1960’ların sonunda Davutpaşa’da bulunan Ülker Bisküvi Fabrikasında yaklaşık olarak 850 işçi çalışıyordu. O dönemde fabrikada Birleşik Gıda-İş Sendikası yetkiliydi. İşçiler çalışma koşullarından memnun değildi. Düşük ücretlerden, kötü çalışma koşullarından bıkmışlardı. Öyle ki öğle molalarında fabrika bahçesine çıkmanın, özellikle kadın işçiler için camdan bakmanın bile yasak olduğu hatta camdan bakanın işten atılmakla cezalandırıldığı baskı koşulları hâkimdi. Ücret zamları keyfi şekilde yapılıyor, işçiler olmadık sebeplerle işten çıkarılıyor, işten çıkarılan işçiler tazminat haklarından mahrum bırakılıyordu. Bu duruma son vermek isteyen işçiler örgütlenerek sendika değiştirme haklarını kullandılar. Önce Tek Gıda-İş sendikasında daha sonra ise DİSK’e bağlı Gıda-İş’te örgütlendiler.

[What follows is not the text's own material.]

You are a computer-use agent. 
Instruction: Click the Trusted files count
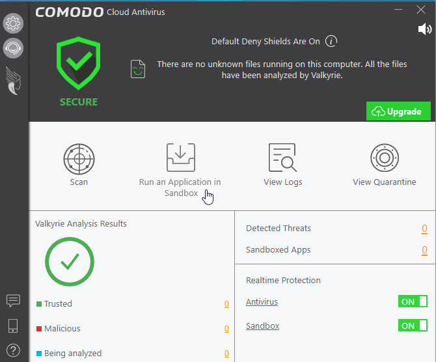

Mücadeleci işçilerin patronlardan söke söke hak aldıkları, özellikle 15-16 Haziran Büyük İşçi Direnişinin ardından işçilerin DİSK’e aktığı bir dönemde, Ülker işçilerinin DİSK’e bağlı bir sendikaya geçmesini istemeyen işveren derhal mevcut sendika olan Tek Gıda-İş’le sözleşme yapmaya girişti. Bunun üzerine iradelerinin, sendika seçme haklarının yok sayıldığını söyleyen işçiler harekete geçtiler.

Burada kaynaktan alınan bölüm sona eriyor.